### What needs to be done
Give the lines below again exactly, starting with the line that holds "Viewport: 856px width, 835px height." and going on through the line that holds "Select the LayoutDefaultSettings node".

[Start of Attachment]

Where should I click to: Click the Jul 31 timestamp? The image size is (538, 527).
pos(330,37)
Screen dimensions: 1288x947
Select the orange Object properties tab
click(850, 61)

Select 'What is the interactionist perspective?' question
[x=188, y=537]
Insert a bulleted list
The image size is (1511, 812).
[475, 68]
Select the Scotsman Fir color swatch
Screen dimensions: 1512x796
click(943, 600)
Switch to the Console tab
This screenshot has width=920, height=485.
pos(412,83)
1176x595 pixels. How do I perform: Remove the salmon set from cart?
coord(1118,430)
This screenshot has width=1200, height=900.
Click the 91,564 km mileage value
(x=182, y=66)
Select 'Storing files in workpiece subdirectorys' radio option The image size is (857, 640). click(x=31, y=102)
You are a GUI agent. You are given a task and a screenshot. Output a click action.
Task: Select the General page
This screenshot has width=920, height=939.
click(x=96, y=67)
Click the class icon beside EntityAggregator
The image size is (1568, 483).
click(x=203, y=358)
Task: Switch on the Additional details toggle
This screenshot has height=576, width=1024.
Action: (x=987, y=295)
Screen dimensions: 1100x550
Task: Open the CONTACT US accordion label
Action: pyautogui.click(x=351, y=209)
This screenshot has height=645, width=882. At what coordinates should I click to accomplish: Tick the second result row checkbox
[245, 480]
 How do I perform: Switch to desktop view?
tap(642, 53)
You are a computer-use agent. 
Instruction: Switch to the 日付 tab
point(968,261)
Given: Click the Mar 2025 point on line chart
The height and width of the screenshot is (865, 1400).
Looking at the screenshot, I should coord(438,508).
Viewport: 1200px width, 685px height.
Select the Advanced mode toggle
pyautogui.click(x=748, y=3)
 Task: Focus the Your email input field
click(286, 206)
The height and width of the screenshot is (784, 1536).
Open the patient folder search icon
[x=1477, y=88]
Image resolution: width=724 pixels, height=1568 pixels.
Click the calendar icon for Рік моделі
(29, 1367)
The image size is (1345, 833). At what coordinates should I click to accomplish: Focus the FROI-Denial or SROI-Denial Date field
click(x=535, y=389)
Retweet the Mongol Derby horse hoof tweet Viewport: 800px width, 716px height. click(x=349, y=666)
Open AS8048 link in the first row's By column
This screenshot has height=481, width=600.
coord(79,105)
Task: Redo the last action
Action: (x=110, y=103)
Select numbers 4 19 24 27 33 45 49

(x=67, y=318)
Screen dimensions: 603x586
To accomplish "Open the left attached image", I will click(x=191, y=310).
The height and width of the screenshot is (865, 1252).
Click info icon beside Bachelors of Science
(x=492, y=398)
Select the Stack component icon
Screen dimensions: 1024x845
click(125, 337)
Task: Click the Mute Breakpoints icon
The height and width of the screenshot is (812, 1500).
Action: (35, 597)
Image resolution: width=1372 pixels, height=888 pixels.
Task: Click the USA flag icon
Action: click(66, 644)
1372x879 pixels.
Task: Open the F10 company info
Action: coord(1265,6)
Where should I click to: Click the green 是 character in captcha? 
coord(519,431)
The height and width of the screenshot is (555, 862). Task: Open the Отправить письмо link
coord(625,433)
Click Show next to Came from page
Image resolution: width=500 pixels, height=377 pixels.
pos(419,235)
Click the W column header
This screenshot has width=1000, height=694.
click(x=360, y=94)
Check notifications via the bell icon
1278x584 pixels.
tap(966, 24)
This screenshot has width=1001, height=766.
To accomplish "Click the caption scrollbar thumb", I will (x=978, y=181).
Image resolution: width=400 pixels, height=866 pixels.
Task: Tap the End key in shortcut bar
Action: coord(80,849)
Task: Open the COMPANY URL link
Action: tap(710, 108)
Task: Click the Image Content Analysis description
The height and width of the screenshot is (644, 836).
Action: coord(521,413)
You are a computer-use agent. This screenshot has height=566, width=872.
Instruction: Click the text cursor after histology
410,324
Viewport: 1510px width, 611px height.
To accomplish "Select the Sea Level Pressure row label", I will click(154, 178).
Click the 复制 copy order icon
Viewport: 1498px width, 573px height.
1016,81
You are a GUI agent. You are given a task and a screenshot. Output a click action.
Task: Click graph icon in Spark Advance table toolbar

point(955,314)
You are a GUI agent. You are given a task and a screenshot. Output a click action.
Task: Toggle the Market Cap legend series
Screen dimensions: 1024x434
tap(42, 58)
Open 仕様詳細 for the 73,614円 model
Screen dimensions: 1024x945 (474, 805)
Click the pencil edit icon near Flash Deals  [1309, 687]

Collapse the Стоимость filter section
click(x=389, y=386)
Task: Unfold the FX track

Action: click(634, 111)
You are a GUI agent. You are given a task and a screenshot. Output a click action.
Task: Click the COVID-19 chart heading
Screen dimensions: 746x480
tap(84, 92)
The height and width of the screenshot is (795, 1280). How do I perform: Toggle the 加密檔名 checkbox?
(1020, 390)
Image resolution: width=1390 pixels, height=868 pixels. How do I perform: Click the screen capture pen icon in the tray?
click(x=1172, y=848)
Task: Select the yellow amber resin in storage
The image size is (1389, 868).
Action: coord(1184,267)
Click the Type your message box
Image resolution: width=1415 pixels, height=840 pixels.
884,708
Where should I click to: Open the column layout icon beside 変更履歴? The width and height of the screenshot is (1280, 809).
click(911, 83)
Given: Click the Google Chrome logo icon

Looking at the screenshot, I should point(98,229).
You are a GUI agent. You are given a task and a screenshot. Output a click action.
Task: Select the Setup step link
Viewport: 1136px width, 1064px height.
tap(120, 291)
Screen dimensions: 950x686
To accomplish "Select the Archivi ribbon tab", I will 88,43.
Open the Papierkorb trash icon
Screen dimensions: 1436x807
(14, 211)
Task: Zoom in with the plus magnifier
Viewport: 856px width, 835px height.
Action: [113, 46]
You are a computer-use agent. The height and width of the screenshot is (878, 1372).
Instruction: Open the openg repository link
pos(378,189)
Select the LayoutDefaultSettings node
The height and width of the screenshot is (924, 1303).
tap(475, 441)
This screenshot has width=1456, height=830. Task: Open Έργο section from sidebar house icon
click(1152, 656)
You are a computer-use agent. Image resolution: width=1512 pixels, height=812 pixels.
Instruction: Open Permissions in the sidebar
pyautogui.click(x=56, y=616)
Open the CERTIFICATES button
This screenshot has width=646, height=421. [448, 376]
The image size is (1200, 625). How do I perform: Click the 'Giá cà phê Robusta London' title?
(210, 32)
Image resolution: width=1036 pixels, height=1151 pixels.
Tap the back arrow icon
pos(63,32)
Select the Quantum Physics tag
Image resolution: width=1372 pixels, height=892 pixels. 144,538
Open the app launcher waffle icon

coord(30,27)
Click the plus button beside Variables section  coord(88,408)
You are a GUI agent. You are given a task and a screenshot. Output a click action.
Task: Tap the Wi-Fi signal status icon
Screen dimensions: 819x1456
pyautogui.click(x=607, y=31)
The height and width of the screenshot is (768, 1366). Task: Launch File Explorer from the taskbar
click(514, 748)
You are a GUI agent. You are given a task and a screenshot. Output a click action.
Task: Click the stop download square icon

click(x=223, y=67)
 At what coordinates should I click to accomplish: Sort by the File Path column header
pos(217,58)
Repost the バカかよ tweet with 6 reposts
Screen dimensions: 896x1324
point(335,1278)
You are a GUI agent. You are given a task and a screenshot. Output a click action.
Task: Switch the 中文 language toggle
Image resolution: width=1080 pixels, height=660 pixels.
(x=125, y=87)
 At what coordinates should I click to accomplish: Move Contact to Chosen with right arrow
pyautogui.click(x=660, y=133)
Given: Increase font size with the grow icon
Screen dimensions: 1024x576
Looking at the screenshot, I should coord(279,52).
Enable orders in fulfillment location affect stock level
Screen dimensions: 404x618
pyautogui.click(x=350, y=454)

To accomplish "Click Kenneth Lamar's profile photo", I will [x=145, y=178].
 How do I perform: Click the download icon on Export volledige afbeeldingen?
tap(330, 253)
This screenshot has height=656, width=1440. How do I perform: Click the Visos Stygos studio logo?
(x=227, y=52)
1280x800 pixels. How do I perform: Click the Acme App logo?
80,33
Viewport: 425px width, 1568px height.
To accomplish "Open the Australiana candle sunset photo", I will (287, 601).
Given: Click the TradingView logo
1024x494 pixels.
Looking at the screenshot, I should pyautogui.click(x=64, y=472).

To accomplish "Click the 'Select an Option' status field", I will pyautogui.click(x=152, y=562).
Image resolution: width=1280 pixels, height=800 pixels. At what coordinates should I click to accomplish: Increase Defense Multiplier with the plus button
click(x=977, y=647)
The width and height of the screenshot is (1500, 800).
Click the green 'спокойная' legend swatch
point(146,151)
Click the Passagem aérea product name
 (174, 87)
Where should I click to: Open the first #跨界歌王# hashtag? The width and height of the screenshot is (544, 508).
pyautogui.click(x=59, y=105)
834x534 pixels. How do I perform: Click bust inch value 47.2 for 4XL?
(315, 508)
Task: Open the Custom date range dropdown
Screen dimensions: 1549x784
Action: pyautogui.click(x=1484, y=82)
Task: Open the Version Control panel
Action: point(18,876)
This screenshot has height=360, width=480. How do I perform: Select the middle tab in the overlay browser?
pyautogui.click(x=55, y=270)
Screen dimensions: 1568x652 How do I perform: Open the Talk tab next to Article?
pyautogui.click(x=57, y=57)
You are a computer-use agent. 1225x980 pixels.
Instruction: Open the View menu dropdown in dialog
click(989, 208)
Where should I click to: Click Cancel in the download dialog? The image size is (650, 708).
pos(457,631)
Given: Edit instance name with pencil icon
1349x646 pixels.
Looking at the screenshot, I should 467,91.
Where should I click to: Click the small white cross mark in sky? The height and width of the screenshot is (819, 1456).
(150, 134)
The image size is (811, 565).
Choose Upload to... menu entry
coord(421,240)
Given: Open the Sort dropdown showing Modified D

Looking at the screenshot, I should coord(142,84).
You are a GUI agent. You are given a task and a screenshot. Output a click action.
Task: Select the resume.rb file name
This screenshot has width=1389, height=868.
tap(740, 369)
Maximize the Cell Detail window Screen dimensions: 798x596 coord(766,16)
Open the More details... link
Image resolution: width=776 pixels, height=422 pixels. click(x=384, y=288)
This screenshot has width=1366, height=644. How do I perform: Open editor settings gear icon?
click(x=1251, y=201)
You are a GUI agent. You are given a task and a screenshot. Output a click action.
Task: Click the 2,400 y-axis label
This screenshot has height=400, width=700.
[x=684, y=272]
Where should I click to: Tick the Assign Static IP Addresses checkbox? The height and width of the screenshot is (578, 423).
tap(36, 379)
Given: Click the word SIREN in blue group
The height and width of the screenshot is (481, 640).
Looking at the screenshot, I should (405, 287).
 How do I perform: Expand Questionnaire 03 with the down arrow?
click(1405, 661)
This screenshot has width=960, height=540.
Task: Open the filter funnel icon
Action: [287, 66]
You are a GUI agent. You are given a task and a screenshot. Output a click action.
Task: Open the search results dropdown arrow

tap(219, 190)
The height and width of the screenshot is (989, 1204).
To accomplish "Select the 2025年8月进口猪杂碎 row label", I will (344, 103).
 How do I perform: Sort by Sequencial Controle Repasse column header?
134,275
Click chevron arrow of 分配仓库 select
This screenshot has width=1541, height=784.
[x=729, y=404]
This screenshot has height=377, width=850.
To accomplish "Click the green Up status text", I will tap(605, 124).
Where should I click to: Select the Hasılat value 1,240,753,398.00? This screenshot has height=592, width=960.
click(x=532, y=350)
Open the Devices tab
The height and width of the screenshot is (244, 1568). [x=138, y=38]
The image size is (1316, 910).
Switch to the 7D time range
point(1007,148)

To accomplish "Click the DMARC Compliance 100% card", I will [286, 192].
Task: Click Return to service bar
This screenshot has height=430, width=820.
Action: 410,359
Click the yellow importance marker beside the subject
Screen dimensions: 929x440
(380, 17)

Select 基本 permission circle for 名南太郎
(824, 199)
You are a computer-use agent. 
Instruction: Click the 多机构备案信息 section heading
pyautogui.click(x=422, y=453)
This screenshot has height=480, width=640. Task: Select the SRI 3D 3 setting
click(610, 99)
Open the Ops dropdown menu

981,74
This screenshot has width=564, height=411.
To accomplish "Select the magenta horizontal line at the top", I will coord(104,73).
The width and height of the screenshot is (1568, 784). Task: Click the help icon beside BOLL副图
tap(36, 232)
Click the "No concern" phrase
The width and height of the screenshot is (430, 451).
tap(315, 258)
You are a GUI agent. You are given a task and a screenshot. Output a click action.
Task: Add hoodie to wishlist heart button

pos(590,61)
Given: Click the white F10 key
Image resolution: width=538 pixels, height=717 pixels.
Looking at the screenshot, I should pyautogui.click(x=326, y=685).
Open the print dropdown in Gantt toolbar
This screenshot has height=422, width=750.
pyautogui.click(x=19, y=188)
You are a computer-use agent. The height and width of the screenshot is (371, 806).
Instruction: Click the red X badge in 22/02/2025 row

[End of Attachment]

### Answer area
Viewport: 856px width, 835px height.
Action: [113, 46]
You are a computer-use agent. The height and width of the screenshot is (878, 1372).
Instruction: Open the openg repository link
pos(378,189)
Select the LayoutDefaultSettings node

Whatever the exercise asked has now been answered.